YOUR OBJECTIVE: Transcribe each entry. Change nothing.

GIVEN ENTRIES:
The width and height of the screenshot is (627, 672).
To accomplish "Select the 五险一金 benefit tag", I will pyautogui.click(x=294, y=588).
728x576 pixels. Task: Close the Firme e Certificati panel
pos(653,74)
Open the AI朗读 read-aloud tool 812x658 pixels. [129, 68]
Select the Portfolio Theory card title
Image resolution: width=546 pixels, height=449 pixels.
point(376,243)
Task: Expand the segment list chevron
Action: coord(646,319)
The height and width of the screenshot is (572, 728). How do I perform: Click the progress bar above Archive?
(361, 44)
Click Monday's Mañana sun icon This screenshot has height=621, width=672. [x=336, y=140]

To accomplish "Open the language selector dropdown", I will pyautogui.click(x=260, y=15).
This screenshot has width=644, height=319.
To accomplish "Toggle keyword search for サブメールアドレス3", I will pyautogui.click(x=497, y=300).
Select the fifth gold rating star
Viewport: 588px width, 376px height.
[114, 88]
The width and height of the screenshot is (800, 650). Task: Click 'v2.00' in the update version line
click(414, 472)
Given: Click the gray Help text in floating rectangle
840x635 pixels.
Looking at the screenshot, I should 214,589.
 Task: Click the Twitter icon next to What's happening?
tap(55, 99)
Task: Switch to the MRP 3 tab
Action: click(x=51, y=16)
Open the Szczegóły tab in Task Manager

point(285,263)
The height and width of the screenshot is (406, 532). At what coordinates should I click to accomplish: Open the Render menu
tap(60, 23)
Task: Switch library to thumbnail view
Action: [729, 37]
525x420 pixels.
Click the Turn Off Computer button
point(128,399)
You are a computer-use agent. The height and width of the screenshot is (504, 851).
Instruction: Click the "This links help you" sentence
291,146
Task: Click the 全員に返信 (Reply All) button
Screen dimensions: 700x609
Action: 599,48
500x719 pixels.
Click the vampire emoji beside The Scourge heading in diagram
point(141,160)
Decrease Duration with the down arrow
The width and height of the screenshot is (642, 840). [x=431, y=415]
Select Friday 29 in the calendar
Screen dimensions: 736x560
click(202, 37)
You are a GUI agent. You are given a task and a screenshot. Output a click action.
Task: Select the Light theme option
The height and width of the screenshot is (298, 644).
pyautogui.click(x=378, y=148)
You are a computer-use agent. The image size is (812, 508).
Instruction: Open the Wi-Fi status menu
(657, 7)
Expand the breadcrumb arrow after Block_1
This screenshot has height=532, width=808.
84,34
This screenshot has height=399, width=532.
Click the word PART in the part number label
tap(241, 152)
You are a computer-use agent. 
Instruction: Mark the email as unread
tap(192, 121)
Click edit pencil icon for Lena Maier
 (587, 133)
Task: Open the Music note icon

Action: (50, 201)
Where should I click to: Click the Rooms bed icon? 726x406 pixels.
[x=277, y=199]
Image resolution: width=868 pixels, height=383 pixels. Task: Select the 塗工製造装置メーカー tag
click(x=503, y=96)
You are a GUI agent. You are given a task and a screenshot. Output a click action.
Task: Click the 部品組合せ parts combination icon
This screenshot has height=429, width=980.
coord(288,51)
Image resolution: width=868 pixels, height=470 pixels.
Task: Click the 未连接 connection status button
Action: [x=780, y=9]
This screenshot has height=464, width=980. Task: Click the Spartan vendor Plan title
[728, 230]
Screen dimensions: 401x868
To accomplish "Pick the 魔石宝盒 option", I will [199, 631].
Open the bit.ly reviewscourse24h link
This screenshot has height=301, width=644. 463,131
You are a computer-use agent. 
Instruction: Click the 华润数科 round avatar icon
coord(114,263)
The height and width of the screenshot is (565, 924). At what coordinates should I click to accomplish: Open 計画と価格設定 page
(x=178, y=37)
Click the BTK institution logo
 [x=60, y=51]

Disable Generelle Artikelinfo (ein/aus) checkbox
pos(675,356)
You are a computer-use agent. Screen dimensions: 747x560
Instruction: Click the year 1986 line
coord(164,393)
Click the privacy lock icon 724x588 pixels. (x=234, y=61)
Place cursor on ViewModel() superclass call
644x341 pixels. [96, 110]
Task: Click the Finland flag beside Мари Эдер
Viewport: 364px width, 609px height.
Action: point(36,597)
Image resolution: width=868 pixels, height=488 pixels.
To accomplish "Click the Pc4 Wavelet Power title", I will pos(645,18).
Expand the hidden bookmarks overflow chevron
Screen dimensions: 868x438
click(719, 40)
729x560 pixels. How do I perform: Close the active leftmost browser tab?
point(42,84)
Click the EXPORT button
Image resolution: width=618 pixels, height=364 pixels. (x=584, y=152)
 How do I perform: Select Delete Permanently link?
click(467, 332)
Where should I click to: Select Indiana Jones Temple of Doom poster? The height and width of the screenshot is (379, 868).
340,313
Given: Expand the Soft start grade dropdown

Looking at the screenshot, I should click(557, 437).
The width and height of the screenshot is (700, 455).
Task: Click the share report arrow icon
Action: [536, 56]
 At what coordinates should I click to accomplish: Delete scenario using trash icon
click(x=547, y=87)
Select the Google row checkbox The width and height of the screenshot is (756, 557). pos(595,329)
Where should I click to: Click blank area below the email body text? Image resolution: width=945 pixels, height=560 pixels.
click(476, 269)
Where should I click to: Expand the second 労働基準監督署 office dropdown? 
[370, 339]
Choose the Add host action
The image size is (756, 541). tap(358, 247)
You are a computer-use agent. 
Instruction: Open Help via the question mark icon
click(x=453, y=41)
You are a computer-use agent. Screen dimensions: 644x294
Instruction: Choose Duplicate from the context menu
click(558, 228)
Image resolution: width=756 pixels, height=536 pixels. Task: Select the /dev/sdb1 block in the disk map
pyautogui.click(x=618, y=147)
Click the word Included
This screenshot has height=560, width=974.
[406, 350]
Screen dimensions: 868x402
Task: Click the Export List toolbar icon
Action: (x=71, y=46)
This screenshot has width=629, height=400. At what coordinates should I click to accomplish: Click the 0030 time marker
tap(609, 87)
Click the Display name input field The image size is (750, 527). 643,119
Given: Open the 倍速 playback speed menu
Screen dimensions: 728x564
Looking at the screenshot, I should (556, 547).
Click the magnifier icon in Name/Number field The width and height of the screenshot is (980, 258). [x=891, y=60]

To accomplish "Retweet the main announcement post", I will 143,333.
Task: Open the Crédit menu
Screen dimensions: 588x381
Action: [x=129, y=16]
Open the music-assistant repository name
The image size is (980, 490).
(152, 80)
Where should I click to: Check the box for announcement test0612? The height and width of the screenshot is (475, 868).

RESPONSE TO THE TASK:
The width and height of the screenshot is (627, 672).
To accomplish "Select the 五险一金 benefit tag", I will pyautogui.click(x=294, y=588).
728x576 pixels. Task: Close the Firme e Certificati panel
pos(653,74)
Open the AI朗读 read-aloud tool 812x658 pixels. [129, 68]
Select the Portfolio Theory card title
Image resolution: width=546 pixels, height=449 pixels.
point(376,243)
Task: Expand the segment list chevron
Action: coord(646,319)
The height and width of the screenshot is (572, 728). How do I perform: Click the progress bar above Archive?
(361, 44)
Click Monday's Mañana sun icon This screenshot has height=621, width=672. [x=336, y=140]

To accomplish "Open the language selector dropdown", I will pyautogui.click(x=260, y=15).
This screenshot has width=644, height=319.
To accomplish "Toggle keyword search for サブメールアドレス3", I will pyautogui.click(x=497, y=300).
Select the fifth gold rating star
Viewport: 588px width, 376px height.
[114, 88]
The width and height of the screenshot is (800, 650). Task: Click 'v2.00' in the update version line
click(414, 472)
Given: Click the gray Help text in floating rectangle
840x635 pixels.
Looking at the screenshot, I should 214,589.
 Task: Click the Twitter icon next to What's happening?
tap(55, 99)
Task: Switch to the MRP 3 tab
Action: click(x=51, y=16)
Open the Szczegóły tab in Task Manager

point(285,263)
The height and width of the screenshot is (406, 532). At what coordinates should I click to accomplish: Open the Render menu
tap(60, 23)
Task: Switch library to thumbnail view
Action: [729, 37]
525x420 pixels.
Click the Turn Off Computer button
point(128,399)
You are a computer-use agent. The height and width of the screenshot is (504, 851).
Instruction: Click the "This links help you" sentence
291,146
Task: Click the 全員に返信 (Reply All) button
Screen dimensions: 700x609
Action: 599,48
500x719 pixels.
Click the vampire emoji beside The Scourge heading in diagram
point(141,160)
Decrease Duration with the down arrow
The width and height of the screenshot is (642, 840). [x=431, y=415]
Select Friday 29 in the calendar
Screen dimensions: 736x560
click(202, 37)
You are a GUI agent. You are given a task and a screenshot. Output a click action.
Task: Select the Light theme option
The height and width of the screenshot is (298, 644).
pyautogui.click(x=378, y=148)
You are a computer-use agent. The image size is (812, 508).
Instruction: Open the Wi-Fi status menu
(657, 7)
Expand the breadcrumb arrow after Block_1
This screenshot has height=532, width=808.
84,34
This screenshot has height=399, width=532.
Click the word PART in the part number label
tap(241, 152)
You are a computer-use agent. 
Instruction: Mark the email as unread
tap(192, 121)
Click edit pencil icon for Lena Maier
 (587, 133)
Task: Open the Music note icon

Action: (50, 201)
Where should I click to: Click the Rooms bed icon? 726x406 pixels.
[x=277, y=199]
Image resolution: width=868 pixels, height=383 pixels. Task: Select the 塗工製造装置メーカー tag
click(x=503, y=96)
You are a GUI agent. You are given a task and a screenshot. Output a click action.
Task: Click the 部品組合せ parts combination icon
This screenshot has height=429, width=980.
coord(288,51)
Image resolution: width=868 pixels, height=470 pixels.
Task: Click the 未连接 connection status button
Action: [x=780, y=9]
This screenshot has height=464, width=980. Task: Click the Spartan vendor Plan title
[728, 230]
Screen dimensions: 401x868
To accomplish "Pick the 魔石宝盒 option", I will [199, 631].
Open the bit.ly reviewscourse24h link
This screenshot has height=301, width=644. 463,131
You are a computer-use agent. 
Instruction: Click the 华润数科 round avatar icon
coord(114,263)
The height and width of the screenshot is (565, 924). At what coordinates should I click to accomplish: Open 計画と価格設定 page
(x=178, y=37)
Click the BTK institution logo
 [x=60, y=51]

Disable Generelle Artikelinfo (ein/aus) checkbox
pos(675,356)
You are a computer-use agent. Screen dimensions: 747x560
Instruction: Click the year 1986 line
coord(164,393)
Click the privacy lock icon 724x588 pixels. (x=234, y=61)
Place cursor on ViewModel() superclass call
644x341 pixels. [96, 110]
Task: Click the Finland flag beside Мари Эдер
Viewport: 364px width, 609px height.
Action: point(36,597)
Image resolution: width=868 pixels, height=488 pixels.
To accomplish "Click the Pc4 Wavelet Power title", I will pos(645,18).
Expand the hidden bookmarks overflow chevron
Screen dimensions: 868x438
click(719, 40)
729x560 pixels. How do I perform: Close the active leftmost browser tab?
point(42,84)
Click the EXPORT button
Image resolution: width=618 pixels, height=364 pixels. (x=584, y=152)
 How do I perform: Select Delete Permanently link?
click(467, 332)
Where should I click to: Select Indiana Jones Temple of Doom poster? The height and width of the screenshot is (379, 868).
340,313
Given: Expand the Soft start grade dropdown

Looking at the screenshot, I should click(557, 437).
The width and height of the screenshot is (700, 455).
Task: Click the share report arrow icon
Action: [536, 56]
 At what coordinates should I click to accomplish: Delete scenario using trash icon
click(x=547, y=87)
Select the Google row checkbox The width and height of the screenshot is (756, 557). pos(595,329)
Where should I click to: Click blank area below the email body text? Image resolution: width=945 pixels, height=560 pixels.
click(476, 269)
Where should I click to: Expand the second 労働基準監督署 office dropdown? 
[370, 339]
Choose the Add host action
The image size is (756, 541). tap(358, 247)
You are a computer-use agent. 
Instruction: Open Help via the question mark icon
click(x=453, y=41)
You are a computer-use agent. Screen dimensions: 644x294
Instruction: Choose Duplicate from the context menu
click(558, 228)
Image resolution: width=756 pixels, height=536 pixels. Task: Select the /dev/sdb1 block in the disk map
pyautogui.click(x=618, y=147)
Click the word Included
This screenshot has height=560, width=974.
[406, 350]
Screen dimensions: 868x402
Task: Click the Export List toolbar icon
Action: (x=71, y=46)
This screenshot has width=629, height=400. At what coordinates should I click to accomplish: Click the 0030 time marker
tap(609, 87)
Click the Display name input field The image size is (750, 527). 643,119
Given: Open the 倍速 playback speed menu
Screen dimensions: 728x564
Looking at the screenshot, I should (556, 547).
Click the magnifier icon in Name/Number field The width and height of the screenshot is (980, 258). [x=891, y=60]

To accomplish "Retweet the main announcement post", I will 143,333.
Task: Open the Crédit menu
Screen dimensions: 588x381
Action: [x=129, y=16]
Open the music-assistant repository name
The image size is (980, 490).
(152, 80)
Where should I click to: Check the box for announcement test0612? The height and width of the screenshot is (475, 868).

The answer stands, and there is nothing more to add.